Information supplied section start
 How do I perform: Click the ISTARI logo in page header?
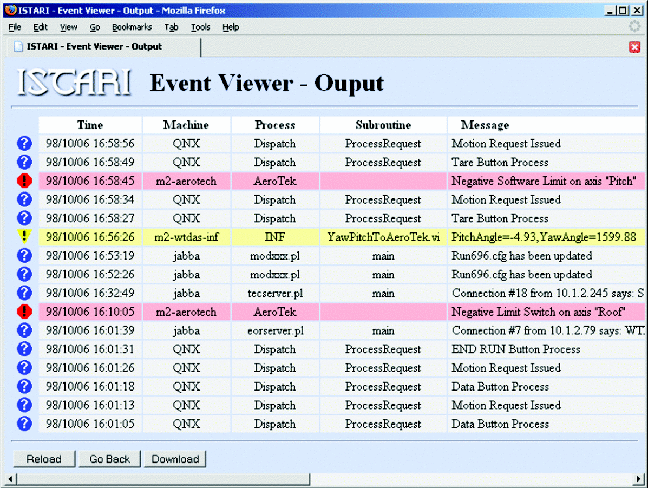click(75, 82)
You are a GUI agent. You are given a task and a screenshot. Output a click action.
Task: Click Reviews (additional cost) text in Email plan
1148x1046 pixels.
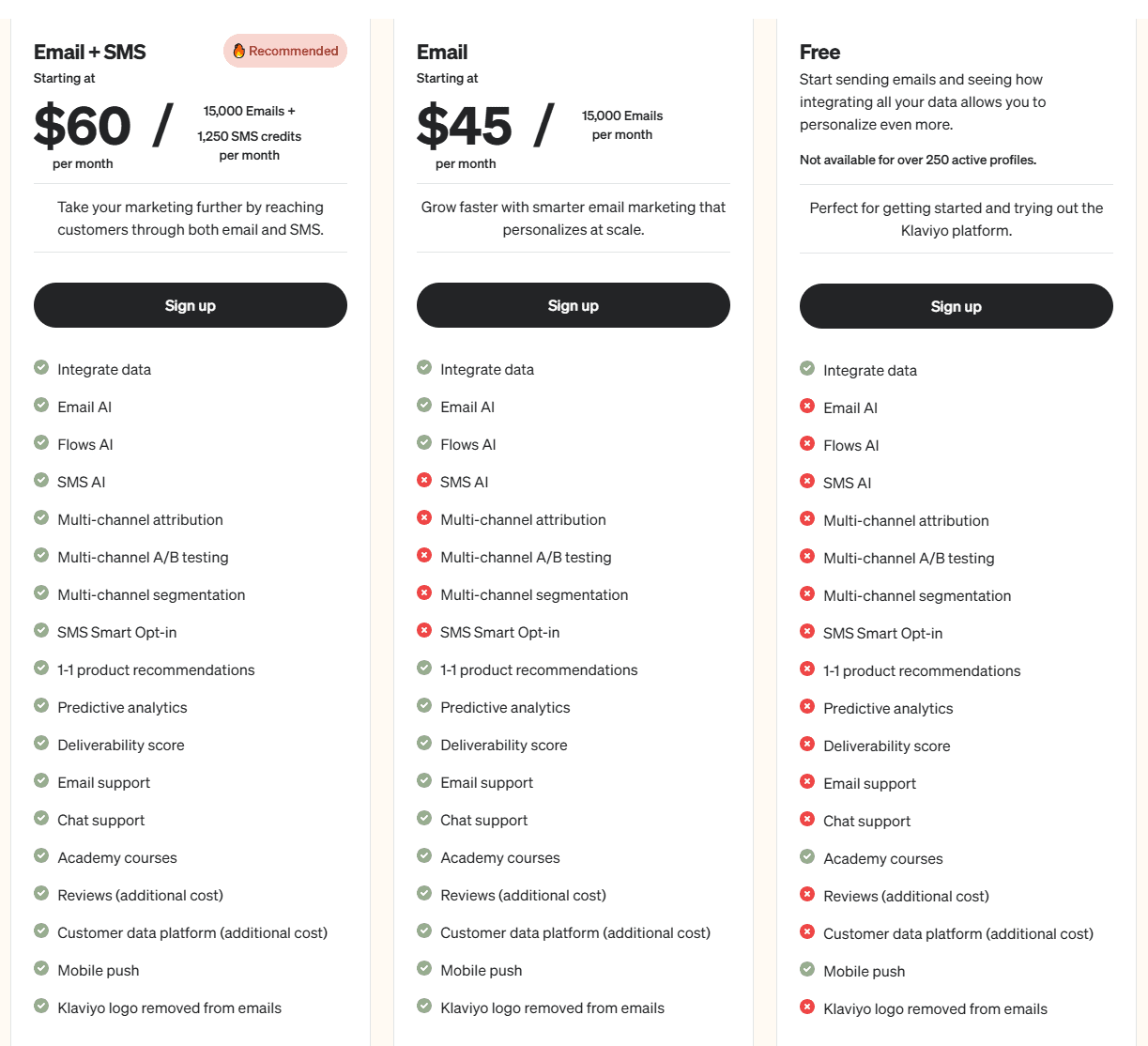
Information supplied section end
# Exercise description:
The data above must be written out again without alteration, and the pictures in them must be excluded.

# Response to the exercise:
 How do I perform: Click the ISTARI logo in page header?
click(75, 82)
You are a GUI agent. You are given a task and a screenshot. Output a click action.
Task: Click Reviews (additional cost) text in Email plan
1148x1046 pixels.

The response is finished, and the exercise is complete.